Energy partitioning within a micro-particle cluster due to impact with a rigid planar wall

A combined finite and discrete element method is used to examine the energetics of a two-dimensional micro-particle cluster that impacts a rigid planar wall. The method combines conservation principles with an elastic-viscoplastic and friction constitutive theory to predict thermomechanical fields within particles resulting from both particle-wall and particle-particle contact. Emphasis is placed on characterizing the temporal and spatial partitioning of cluster energy with impact angle (0 degrees <= phi <= 80 degrees, where phi = 0 degrees corresponds to normal impact).
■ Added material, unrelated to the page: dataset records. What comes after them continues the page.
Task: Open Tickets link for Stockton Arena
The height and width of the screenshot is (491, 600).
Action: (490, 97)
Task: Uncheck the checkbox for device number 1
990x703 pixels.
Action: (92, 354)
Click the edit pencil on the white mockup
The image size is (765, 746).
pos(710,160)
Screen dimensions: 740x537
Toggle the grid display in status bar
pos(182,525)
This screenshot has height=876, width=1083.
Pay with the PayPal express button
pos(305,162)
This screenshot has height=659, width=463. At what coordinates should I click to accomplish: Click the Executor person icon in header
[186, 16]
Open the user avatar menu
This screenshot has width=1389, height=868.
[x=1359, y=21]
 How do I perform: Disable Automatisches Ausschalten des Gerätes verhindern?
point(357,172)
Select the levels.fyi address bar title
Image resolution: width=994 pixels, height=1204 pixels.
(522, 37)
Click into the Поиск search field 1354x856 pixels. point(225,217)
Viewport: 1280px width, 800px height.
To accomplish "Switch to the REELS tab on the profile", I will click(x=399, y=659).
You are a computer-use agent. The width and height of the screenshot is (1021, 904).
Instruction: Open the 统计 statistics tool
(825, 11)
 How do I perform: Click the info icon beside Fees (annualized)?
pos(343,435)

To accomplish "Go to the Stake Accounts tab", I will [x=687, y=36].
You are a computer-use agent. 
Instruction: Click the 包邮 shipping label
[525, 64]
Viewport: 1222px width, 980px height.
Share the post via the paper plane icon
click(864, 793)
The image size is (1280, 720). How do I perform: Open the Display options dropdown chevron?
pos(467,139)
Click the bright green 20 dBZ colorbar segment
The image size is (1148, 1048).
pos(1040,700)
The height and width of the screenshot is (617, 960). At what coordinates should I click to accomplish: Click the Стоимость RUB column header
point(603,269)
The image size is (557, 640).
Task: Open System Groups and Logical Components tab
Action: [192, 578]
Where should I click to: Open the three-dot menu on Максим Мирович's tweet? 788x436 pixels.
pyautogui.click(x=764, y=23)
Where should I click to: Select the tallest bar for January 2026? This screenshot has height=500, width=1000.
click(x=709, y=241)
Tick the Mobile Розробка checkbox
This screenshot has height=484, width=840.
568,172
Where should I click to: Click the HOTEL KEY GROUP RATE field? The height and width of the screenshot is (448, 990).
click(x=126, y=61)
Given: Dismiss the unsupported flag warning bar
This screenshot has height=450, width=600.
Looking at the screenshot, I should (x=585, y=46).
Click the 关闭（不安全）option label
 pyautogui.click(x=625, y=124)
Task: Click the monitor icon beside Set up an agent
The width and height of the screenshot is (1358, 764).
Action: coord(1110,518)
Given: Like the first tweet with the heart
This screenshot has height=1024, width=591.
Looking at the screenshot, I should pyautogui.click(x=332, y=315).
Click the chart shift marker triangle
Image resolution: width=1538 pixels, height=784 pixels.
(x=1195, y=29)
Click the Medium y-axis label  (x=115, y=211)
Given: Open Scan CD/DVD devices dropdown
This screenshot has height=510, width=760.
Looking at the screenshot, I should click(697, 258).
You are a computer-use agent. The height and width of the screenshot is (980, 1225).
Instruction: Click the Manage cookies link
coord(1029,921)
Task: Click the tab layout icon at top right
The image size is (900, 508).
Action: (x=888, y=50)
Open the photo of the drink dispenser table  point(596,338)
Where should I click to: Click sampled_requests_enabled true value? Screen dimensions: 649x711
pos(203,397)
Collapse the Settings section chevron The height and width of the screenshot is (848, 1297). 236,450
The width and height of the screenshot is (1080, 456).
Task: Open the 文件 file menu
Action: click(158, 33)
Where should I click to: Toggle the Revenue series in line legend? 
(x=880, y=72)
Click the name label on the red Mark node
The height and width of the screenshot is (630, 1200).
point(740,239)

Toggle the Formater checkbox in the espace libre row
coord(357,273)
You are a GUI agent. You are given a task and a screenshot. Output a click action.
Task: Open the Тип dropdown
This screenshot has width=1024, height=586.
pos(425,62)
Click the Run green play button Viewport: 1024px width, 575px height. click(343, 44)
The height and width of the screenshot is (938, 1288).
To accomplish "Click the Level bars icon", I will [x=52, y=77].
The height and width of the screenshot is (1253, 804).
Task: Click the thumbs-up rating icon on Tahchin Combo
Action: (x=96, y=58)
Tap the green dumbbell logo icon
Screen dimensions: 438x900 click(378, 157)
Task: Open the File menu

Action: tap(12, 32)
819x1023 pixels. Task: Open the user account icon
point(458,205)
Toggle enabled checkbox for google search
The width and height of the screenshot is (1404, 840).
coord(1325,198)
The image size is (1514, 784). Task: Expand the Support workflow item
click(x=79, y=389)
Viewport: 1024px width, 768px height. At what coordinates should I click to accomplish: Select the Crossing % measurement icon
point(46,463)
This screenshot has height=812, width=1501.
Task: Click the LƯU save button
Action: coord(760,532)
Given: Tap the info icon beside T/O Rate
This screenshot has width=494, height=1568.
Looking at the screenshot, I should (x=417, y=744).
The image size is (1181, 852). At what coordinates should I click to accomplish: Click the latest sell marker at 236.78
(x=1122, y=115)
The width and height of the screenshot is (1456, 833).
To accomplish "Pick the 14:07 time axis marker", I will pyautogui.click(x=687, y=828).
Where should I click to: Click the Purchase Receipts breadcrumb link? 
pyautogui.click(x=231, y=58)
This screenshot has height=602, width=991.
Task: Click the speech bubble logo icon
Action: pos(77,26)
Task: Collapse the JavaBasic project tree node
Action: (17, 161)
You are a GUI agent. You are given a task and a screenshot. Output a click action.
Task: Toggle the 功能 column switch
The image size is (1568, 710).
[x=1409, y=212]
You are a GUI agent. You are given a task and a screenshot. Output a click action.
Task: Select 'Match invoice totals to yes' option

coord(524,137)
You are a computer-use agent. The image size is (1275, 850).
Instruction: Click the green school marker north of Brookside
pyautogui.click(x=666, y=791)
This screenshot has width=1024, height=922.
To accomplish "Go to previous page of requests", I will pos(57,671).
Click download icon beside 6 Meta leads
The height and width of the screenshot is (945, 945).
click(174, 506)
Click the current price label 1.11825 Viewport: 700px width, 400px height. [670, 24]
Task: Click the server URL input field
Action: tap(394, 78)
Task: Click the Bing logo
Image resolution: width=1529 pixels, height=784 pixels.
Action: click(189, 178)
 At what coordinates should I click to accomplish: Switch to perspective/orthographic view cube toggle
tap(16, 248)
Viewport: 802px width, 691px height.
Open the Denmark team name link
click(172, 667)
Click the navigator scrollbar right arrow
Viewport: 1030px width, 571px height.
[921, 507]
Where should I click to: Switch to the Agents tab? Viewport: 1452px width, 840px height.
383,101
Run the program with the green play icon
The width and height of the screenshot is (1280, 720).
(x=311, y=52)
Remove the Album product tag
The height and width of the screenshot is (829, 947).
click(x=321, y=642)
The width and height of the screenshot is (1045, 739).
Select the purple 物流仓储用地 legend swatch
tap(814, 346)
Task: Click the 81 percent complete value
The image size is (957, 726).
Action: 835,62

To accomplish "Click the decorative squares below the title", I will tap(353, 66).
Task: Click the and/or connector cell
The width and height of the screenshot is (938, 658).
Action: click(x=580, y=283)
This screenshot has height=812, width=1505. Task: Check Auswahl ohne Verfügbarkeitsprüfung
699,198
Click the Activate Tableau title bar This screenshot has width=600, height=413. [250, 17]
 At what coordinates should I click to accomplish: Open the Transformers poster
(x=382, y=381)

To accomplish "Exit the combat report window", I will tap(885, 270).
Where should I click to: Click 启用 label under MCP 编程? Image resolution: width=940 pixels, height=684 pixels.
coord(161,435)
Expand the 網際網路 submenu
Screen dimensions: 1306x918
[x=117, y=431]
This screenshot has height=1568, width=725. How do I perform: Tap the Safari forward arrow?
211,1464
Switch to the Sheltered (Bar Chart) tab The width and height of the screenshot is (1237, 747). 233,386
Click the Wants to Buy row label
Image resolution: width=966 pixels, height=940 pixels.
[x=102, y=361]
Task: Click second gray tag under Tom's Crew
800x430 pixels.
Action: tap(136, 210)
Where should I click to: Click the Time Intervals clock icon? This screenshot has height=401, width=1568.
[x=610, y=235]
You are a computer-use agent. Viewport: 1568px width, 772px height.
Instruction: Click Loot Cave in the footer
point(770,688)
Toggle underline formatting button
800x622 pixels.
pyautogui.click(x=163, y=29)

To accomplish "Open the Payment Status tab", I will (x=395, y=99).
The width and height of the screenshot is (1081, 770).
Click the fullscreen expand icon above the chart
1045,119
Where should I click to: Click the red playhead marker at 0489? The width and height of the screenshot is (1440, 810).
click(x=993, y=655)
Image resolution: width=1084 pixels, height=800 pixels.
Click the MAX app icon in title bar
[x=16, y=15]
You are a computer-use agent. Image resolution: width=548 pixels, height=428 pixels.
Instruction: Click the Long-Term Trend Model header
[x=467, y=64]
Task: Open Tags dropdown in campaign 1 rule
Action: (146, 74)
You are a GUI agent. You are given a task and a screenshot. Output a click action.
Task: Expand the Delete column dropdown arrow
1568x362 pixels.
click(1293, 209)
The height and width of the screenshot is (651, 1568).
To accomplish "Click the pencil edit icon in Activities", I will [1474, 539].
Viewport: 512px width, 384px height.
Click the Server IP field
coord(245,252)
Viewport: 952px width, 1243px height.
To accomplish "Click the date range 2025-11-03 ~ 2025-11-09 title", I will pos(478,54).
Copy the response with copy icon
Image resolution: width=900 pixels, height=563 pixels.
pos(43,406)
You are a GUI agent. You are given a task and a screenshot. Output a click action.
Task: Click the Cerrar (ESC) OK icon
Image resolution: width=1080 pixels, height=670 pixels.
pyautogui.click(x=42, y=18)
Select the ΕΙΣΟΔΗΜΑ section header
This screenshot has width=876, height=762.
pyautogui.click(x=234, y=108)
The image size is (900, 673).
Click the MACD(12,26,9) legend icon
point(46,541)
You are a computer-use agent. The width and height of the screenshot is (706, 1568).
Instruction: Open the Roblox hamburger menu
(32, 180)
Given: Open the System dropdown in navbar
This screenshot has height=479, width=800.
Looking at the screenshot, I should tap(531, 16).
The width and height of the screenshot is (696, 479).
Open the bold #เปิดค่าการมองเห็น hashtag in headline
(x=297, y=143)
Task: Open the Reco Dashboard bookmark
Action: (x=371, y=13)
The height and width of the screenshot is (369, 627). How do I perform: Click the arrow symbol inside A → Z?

Predictions for a close-packed cluster of well-resolved particles having an average initial radius and uniform speed of 50 mu m and 300 m/s indicate that particles adjacent to the wall experience the largest plastic and friction work. Friction significantly affects cluster kinetic energy, but minimally affects its elastic strain energy and plastic work. Local temperature rises in excess of 900 K are predicted for phi = 0 degrees, increasing to 4,400 K for approximately phi > 60 degrees, with most of the cluster mass (approximate to 98%) experiencing temperature rises less than 200 K due to plastic work. These predictions highlight the importance of friction work as a heating mechanism that may induce combustion of energetic clusters. Sensitivity of the cluster response to its initial packing configuration is demonstrated.